A partire poi dalla prima guerra punica (264-241 a.C.) i territori soggetti al dominio romano andarono a comprendere anche Sicilia (241 a.C.), Sardegna e Corsica (238 a.C.), isole trasformate in province.[49][50]
Ancora nel III secolo a.C., nonostante l'opera di conquista dell'Italia da parte di Roma fosse quasi ultimata, non vi esisteva ancora un sentimento di appartenenza comune. Fu la seconda guerra punica (218-202 a.C.) a porne le basi. Dopo la sconfitta di Annibale (202 a.C.), i romani si rivalsero infatti sui popoli che, pur essendo sottomessi a Roma, si erano ribellati e coalizzati con Cartagine. Alcune città del sud Italia furono rase al suolo, mentre i pochi Galli rimasti nella Gallia cispadana furono completamente annientati.

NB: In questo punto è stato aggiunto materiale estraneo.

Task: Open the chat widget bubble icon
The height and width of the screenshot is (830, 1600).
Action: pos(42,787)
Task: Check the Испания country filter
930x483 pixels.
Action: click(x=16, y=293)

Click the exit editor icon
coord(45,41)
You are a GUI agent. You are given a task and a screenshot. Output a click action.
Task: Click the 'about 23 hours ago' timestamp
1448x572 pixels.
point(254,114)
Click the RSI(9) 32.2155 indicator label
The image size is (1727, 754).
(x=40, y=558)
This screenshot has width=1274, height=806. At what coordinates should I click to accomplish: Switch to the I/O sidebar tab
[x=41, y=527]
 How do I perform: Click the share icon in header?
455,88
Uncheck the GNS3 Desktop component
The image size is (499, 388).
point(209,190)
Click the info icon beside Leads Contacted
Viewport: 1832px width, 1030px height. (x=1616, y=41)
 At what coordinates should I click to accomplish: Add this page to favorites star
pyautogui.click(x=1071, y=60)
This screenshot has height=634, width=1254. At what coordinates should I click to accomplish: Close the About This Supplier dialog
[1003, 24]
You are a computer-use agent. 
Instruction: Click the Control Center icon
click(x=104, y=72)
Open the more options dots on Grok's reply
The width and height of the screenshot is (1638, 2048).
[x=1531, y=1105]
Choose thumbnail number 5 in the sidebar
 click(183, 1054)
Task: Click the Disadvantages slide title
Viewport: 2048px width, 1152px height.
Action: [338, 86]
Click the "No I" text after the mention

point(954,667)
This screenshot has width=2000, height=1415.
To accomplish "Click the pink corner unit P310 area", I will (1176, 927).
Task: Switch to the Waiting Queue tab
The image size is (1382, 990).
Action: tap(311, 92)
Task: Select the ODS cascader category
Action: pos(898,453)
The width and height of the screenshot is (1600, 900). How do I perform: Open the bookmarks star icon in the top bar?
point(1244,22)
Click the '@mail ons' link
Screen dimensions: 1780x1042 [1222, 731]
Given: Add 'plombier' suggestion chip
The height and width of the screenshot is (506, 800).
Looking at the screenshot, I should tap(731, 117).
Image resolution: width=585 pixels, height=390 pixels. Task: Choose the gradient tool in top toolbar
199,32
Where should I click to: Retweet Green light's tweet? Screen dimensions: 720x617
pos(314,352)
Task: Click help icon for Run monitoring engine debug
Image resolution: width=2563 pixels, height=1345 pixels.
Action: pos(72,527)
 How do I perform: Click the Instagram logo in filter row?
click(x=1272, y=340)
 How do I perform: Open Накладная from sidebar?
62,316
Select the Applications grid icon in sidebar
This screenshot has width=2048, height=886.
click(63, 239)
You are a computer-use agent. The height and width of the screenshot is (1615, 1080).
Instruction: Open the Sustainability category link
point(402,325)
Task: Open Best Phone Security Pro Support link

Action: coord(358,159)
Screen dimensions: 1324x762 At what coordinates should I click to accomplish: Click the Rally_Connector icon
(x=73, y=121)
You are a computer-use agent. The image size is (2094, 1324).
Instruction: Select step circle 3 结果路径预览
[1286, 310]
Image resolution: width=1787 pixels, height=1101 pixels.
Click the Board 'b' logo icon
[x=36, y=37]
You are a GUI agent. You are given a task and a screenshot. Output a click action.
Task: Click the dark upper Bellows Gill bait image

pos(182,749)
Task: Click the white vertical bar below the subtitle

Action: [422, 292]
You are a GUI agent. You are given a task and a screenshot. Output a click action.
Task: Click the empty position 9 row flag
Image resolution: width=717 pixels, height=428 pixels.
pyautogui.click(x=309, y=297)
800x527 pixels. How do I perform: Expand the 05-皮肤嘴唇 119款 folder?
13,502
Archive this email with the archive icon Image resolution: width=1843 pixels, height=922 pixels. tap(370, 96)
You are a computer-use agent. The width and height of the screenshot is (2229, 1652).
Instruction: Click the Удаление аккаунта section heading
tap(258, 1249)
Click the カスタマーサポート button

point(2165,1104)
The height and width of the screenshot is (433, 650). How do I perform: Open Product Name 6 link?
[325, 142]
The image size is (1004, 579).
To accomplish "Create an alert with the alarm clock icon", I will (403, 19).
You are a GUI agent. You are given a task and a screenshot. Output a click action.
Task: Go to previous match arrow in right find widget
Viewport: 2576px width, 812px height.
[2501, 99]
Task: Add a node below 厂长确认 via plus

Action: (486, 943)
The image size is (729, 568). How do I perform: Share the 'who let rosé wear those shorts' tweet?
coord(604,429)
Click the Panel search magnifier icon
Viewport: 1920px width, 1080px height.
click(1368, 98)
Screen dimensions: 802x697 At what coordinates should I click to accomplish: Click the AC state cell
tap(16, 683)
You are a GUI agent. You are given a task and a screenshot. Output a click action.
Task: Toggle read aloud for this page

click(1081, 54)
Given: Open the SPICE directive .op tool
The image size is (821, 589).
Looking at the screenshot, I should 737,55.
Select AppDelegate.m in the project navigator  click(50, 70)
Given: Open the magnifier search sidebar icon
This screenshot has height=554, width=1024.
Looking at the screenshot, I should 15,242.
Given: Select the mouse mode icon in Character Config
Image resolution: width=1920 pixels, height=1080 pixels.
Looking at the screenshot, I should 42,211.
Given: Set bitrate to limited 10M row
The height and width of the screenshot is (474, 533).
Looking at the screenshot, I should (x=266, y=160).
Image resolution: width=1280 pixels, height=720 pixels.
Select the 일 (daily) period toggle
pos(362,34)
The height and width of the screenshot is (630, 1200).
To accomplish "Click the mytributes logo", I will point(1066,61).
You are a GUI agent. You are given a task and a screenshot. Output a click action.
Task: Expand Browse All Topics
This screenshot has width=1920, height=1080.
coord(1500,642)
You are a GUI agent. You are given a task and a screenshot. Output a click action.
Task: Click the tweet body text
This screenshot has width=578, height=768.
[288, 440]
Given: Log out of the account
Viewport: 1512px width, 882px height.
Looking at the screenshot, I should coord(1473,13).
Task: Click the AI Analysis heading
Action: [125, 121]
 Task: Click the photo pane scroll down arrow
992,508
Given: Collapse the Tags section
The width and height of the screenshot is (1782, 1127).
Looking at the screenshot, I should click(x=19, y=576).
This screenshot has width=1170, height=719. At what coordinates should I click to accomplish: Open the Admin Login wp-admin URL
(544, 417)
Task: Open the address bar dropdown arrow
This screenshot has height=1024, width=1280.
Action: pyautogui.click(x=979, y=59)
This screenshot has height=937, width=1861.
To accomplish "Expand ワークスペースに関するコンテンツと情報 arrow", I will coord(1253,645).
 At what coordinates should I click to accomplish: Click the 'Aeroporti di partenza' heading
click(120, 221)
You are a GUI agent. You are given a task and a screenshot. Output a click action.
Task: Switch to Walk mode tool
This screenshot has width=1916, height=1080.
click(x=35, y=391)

Inoltre, moltissime comunità, sia del nord che del sud, furono forzatamente sradicate dalla loro patria natia e deportate altrove.[51][52] I Liguri Apuani, ad esempio, furono deportati in massa (47.000 persone) nel Sannio e nella Campania.
Il processo di romanizzazione e di omogeneizzazione della penisola iniziò a questo punto a dare i suoi frutti. Nel Meridione, ad esempio, gli aristocratici italici iniziarono a organizzare matrimoni misti con le aristocrazie romane ed etrusche, al fine di creare intrecci coniugali che garantissero la strutturazione di legami di sangue in tutta la penisola. Questi legami ebbero talmente tanto successo che, a partire dal I secolo a.C., numerosi personaggi politici di primo piano potevano annoverare tra i loro antenati famiglie etrusche, sannite, umbre e via discorrendo.[53]
In concomitanza poi con la guerra annibalica, Roma procedette a sottomettere anche i territori celti a nord degli Appennini della Gallia cisalpina (dal 222[54] al 200 a.C.[55]) e poi delle limitrofe popolazioni di Veneti (a oriente) e Liguri (a occidente) fino a raggiungere la base delle Alpi.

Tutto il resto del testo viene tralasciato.